Darkness so thick you can feel it. There you sit, your hands and face covered with thick coal dust. You breathe in the cold dark air. In the distance you hear a drip of water. Your headlamp burned out days ago and now you peer into the emptiness in front of you and you think you see something move, but you can’t even see the hand in front of your face. It’s you and five others, and you’re trapped in a coal mine and you haven’t seen a human being since your light burned out. The passage of time is measured in drips of water, in stilted conversations with your trapped comrades about life in the light of the sun. In the silence though, there is a haunting reality that lurks around every unseen corner: I could die down here. And the darkness closes in around you.

If fear had a picture, would it be six men trapped in a mine some 1800 feet below the surface of the earth? If fear had a picture, what would it look like to you? Perhaps it would be waking up in the middle of the night to the screams of your smoke detectors and a hurried, half-dressed escape from a burning house. Perhaps fear is gripping the steering wheel of your car because that’s the last thing you can do when your tires lose traction going down that icy hill. Perhaps fear is not knowing when the next paycheck will come and what to do about the bills. Our minds can conjure up a hundred images of what fear looks like, and we each have our list of what we fear the most.

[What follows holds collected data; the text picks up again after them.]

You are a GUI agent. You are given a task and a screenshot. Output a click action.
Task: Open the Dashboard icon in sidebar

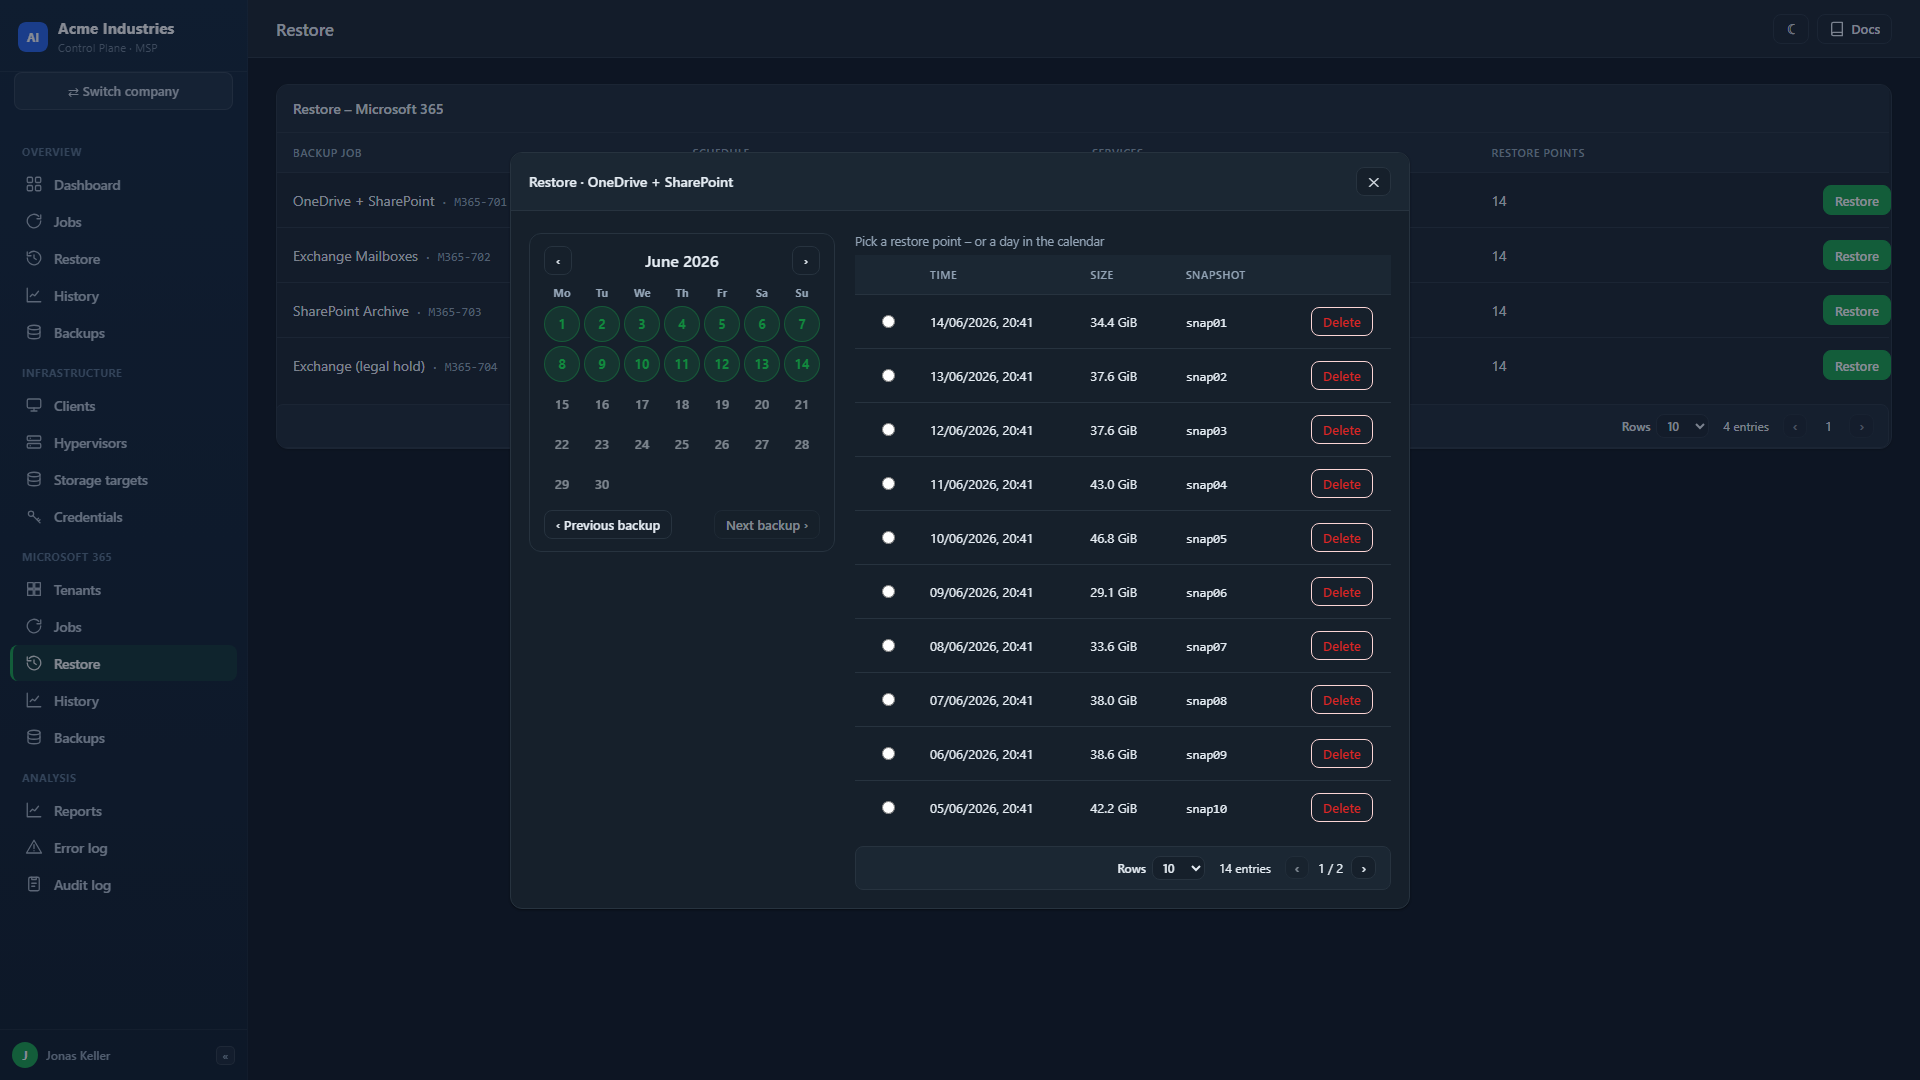click(34, 185)

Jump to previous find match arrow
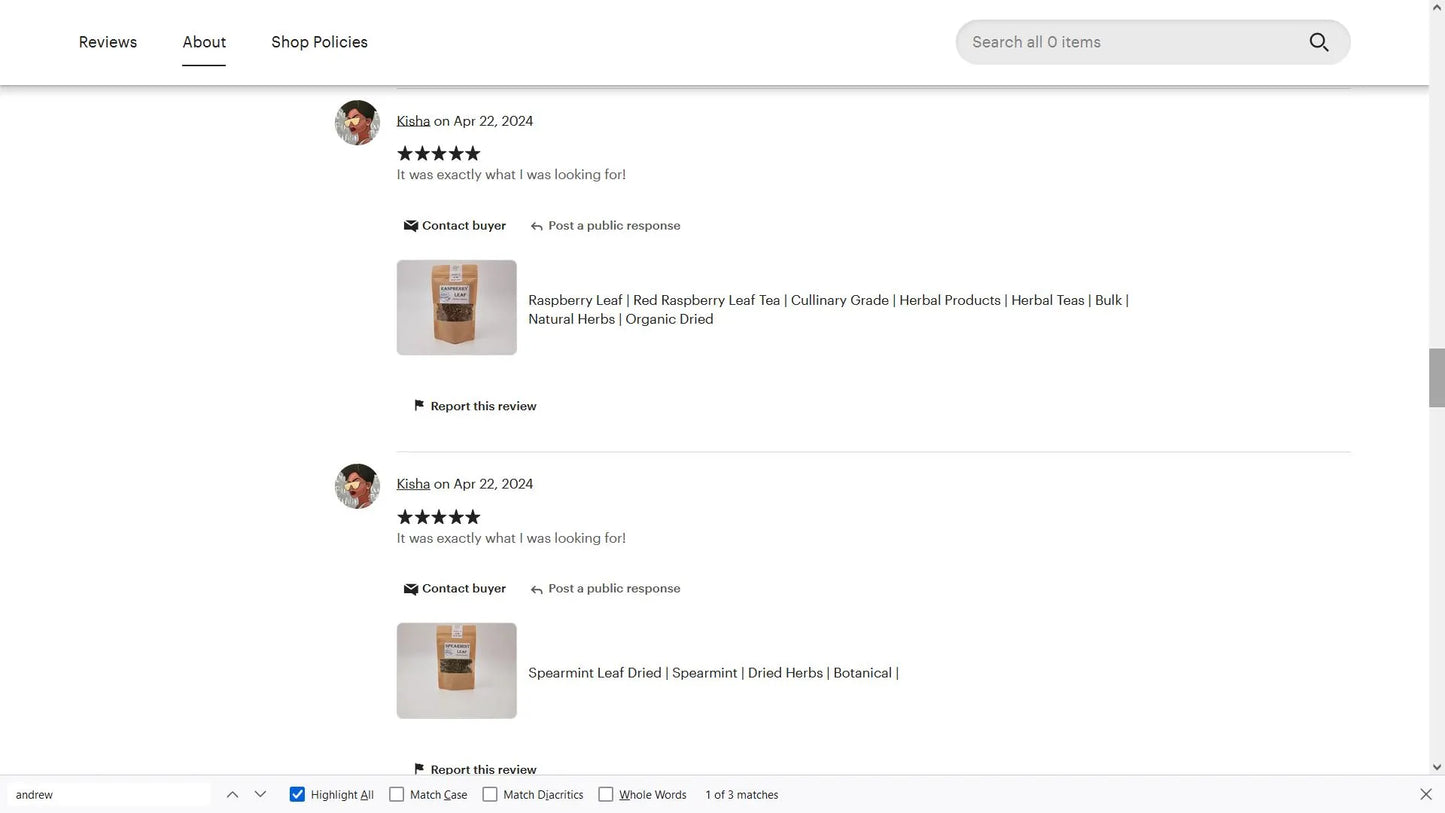click(232, 795)
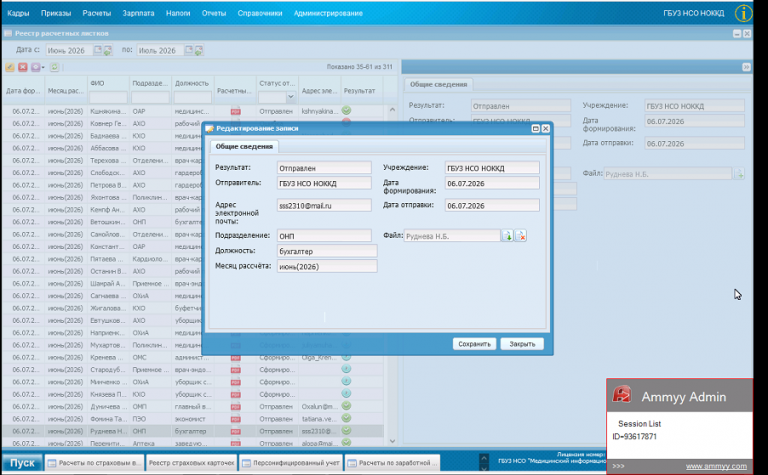Click the green sent-status icon in the Дуничева row
This screenshot has height=475, width=768.
coord(346,406)
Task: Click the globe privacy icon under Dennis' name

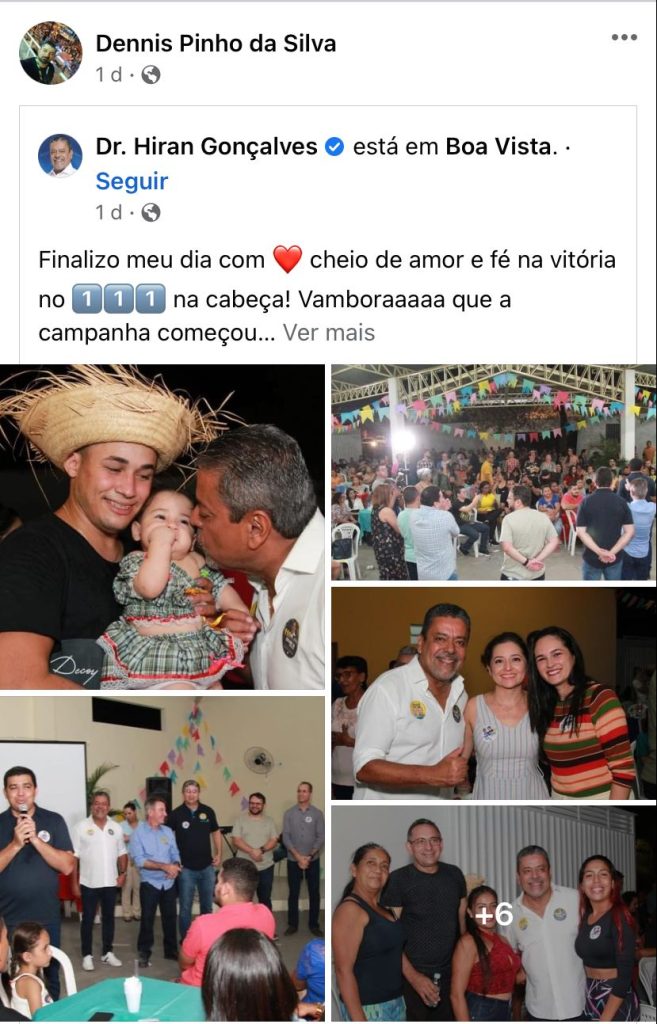Action: click(x=151, y=75)
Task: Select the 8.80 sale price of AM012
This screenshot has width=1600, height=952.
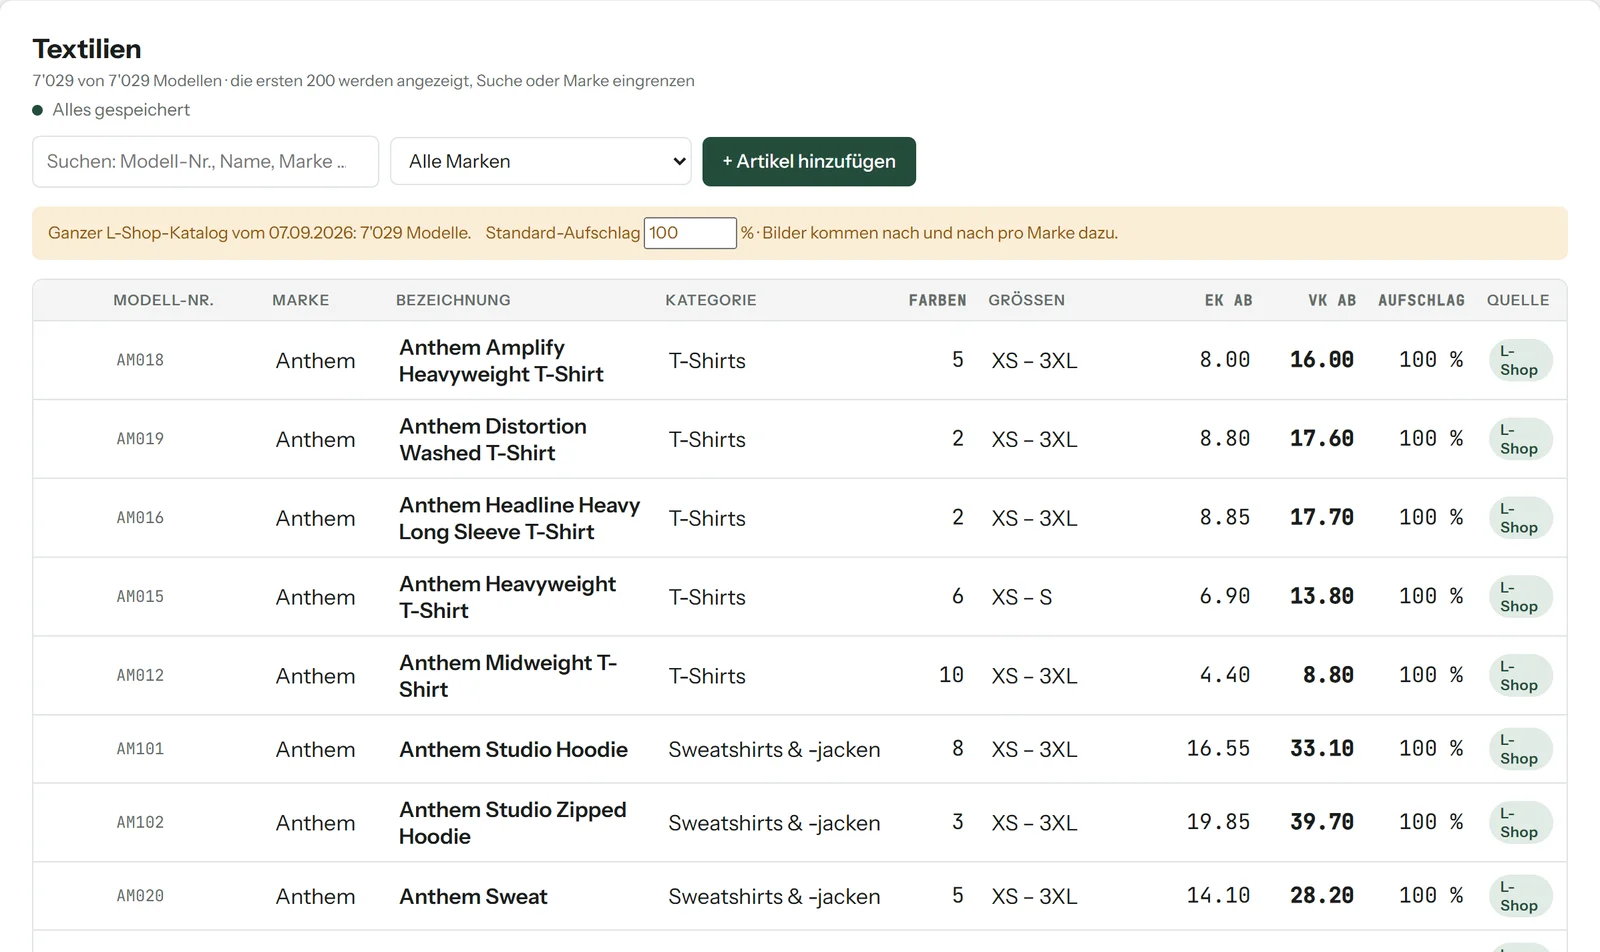Action: click(1328, 675)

Fear is one of our greatest enemies. The devil tries to use every trick he can to get you to deny your faith and fear is one of the best because it’s part of our sinful nature. Jesus says do not fear, but we fear all kinds of things. 

When we’re afraid, we’re really saying to God that we don’t trust him, we don’t trust his plan. We think something different should happen. We lack trust and so we fear.

Fear, if left unchecked will gradually shift your focus from God’s kingdom and turn your focus inward to your own efforts. Soon it’s too late and your life is consumed with your own efforts and God’s love is a distant memory. What follows is finally despair and then eternal death.

But there is a better way. In the darkness of your fear, when you seemed trapped by it, Jesus calls out to you, “have no fear.” He knows our weaknesses because he is human, too, and he was tempted in every way just like we are but was without sin. He also knows that God has given us his kingdom.

The kingdom means we don’t have to be afraid anymore. We are princes and princesses of God’s kingdom, royal heirs to his inheritance. This is the inheritance which chases away the darkness of our fear because it is the declaration that we are not guilty. The kingdom of God is Jesus hanging on the cross to pay for our sins. The kingdom of God is Jesus rising from the dead victorious over sin, death and Satan on Easter morning. The kingdom of God is the peace of knowing that we are right with God, that God loves us and will never forsake us. The kingdom of God is the eternal peace we have in everlasting life. That is the inheritance that will never spoil, fade, run out or get stolen.

So instead of being afraid, live free. We can ditch our attachment to the things of this earth. We can be generous with our wealth, instead of hoarding it. We can trust that God will give us everything we need. We can live without fear. As Jesus says, "Have no fear, trust in the kingdom."